The broad and general principles in dealing with procedural technical points are
as follows:1
‘(a) The court does not generally encourage a formalistic approach in the application of
the rules as the rules should not be regarded as an end in themselves.2
(b) Technical objection based on procedural defects should not be permitted unless the
other party would suffer prejudice as a result.3
(c) The superior court may in the exercise of their inherent power adjust the rules
depending on the circumstances of a given case.4
(d) The rules of court are designed to achieve justice and thus courts will in the exercise
of their inherent power, relax the application of the rules where strict application thereof may
result in substantial injustice.5’
[26] The aforesaid principles must be balanced against the foundational
purpose of the rules, as well as the time periods prescribed therein, of which the
purpose is to assert the control of the court over its processes and the speedy
resolution of disputes.6
[27] River Gate Properties (Pty) Ltd and Another v Asmal NO and Others 7
dealt with the legal principles applicable when dealing with illegal structures.
The following paragraphs are relevant:
1 Msibi v Road Accident Fund [2025] ZAGPJHC 1084 para 36.

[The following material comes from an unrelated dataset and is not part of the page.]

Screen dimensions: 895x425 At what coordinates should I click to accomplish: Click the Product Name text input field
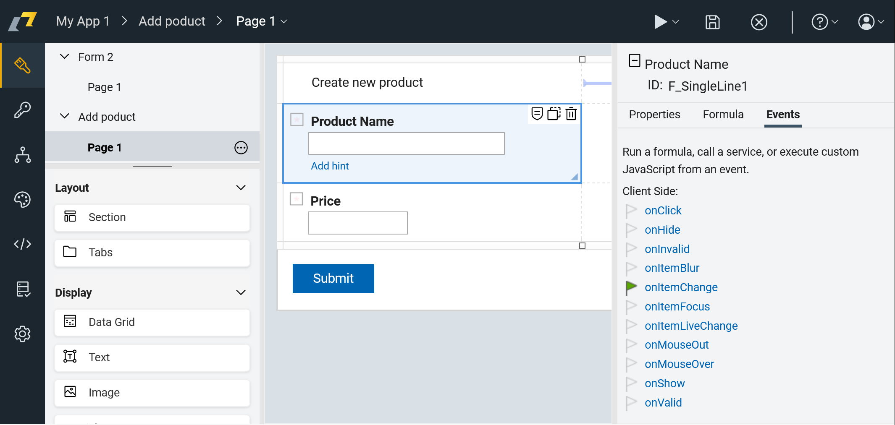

2 Federated Trust Ltd v Botha 1978 (3) SA 645 (A).
3 Trans-African Insurance Co Ltd v Maluleka 1956 (2) SA 273 (A).
4 Khunou and Others v M Fihrer & Son (Pty) Ltd and Others 1982 (3) SA 353 (W).
5 Hart and Another v Nelson 2000 (4) SA 368 (E).
6 De Bruyn v Mile Inv 307 (Pty) Ltd and Others [2017] ZAGPPHC 286 para 19.
7 River Gate Properties (Pty) Ltd and Another v Asmal NO and Others [2018] ZAGPJHC 89 ( River Gate
Properties).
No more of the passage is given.